- **Aim of the exercise**: Examine the records and identify each line that includes the string "screenshot". Copy those lines.

[Opening Task material section]

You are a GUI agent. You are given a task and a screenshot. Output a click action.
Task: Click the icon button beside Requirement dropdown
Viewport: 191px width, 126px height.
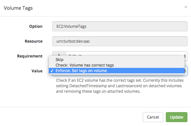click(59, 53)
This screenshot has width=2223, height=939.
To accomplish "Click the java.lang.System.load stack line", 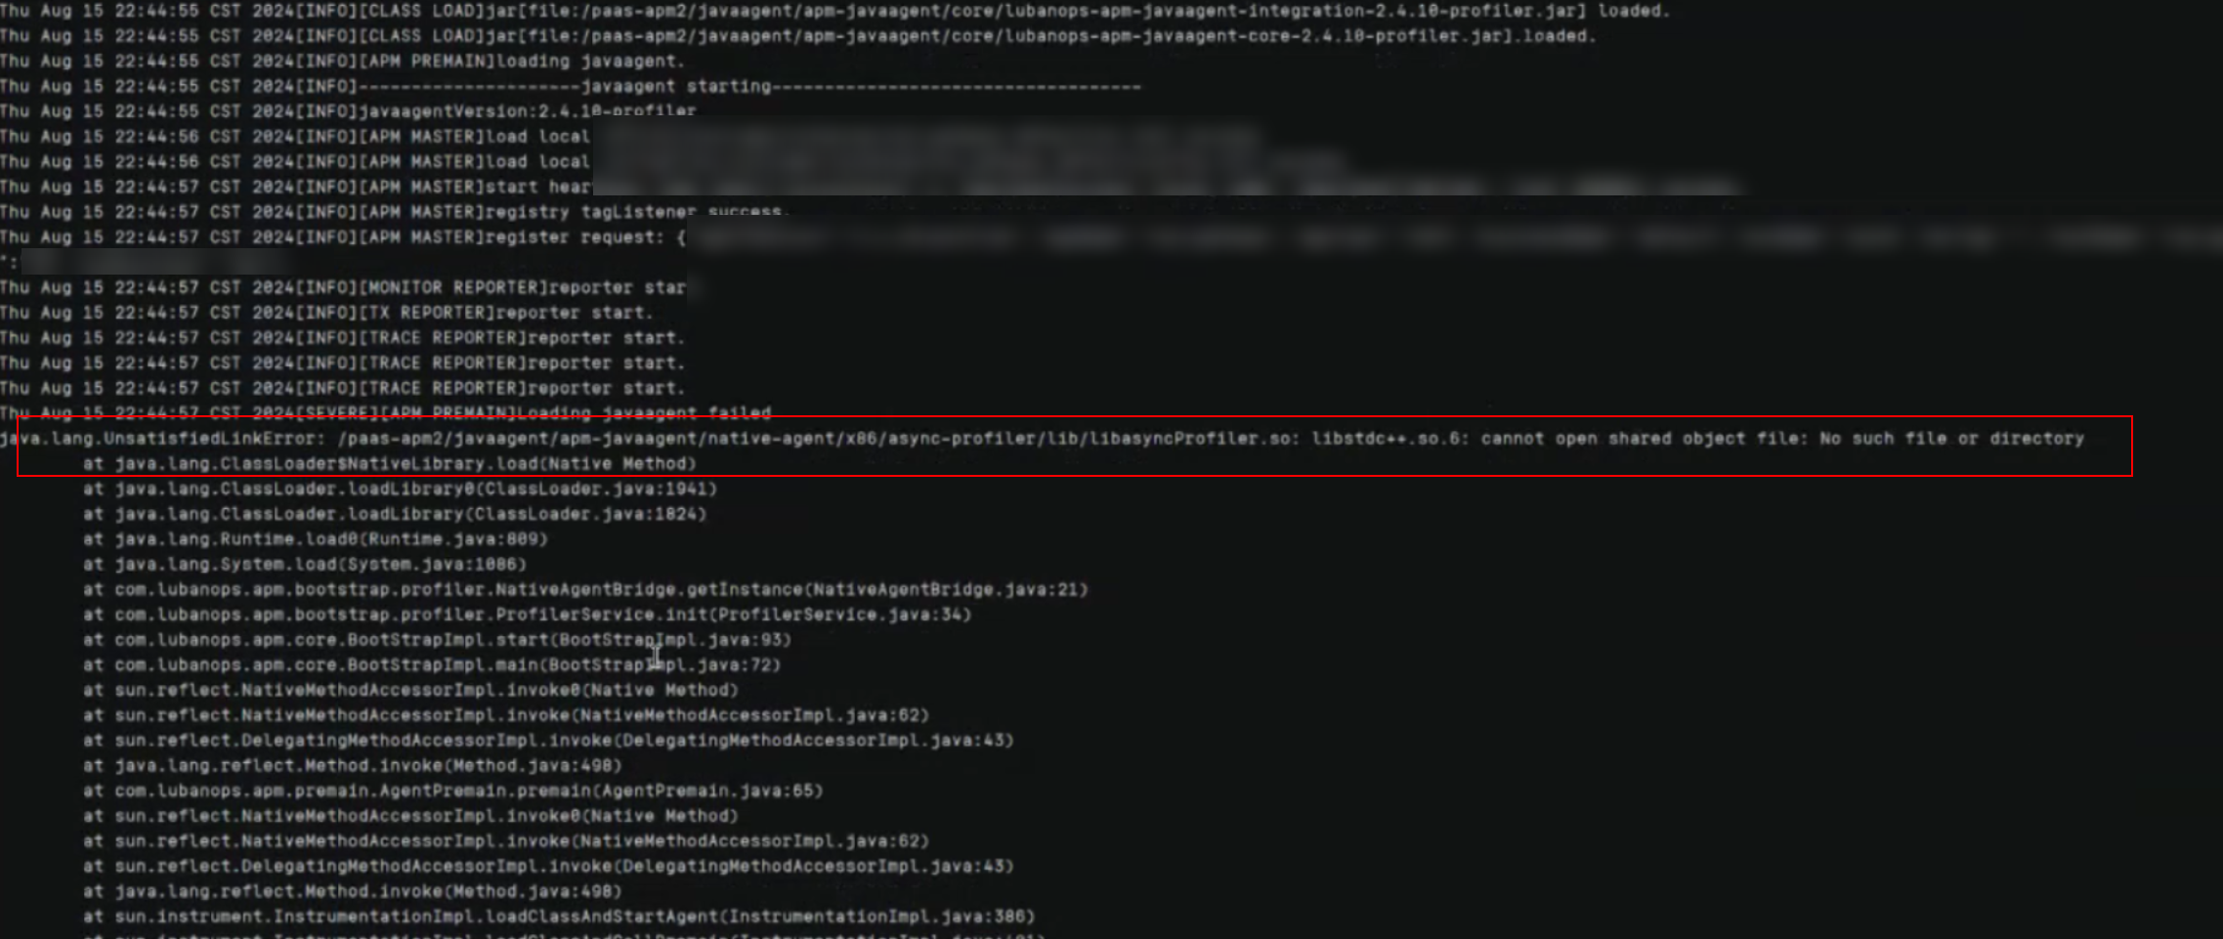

[Closing Task material section]

- **Task result**:
You are a GUI agent. You are given a task and a screenshot. Output a click action.
This screenshot has width=2223, height=939.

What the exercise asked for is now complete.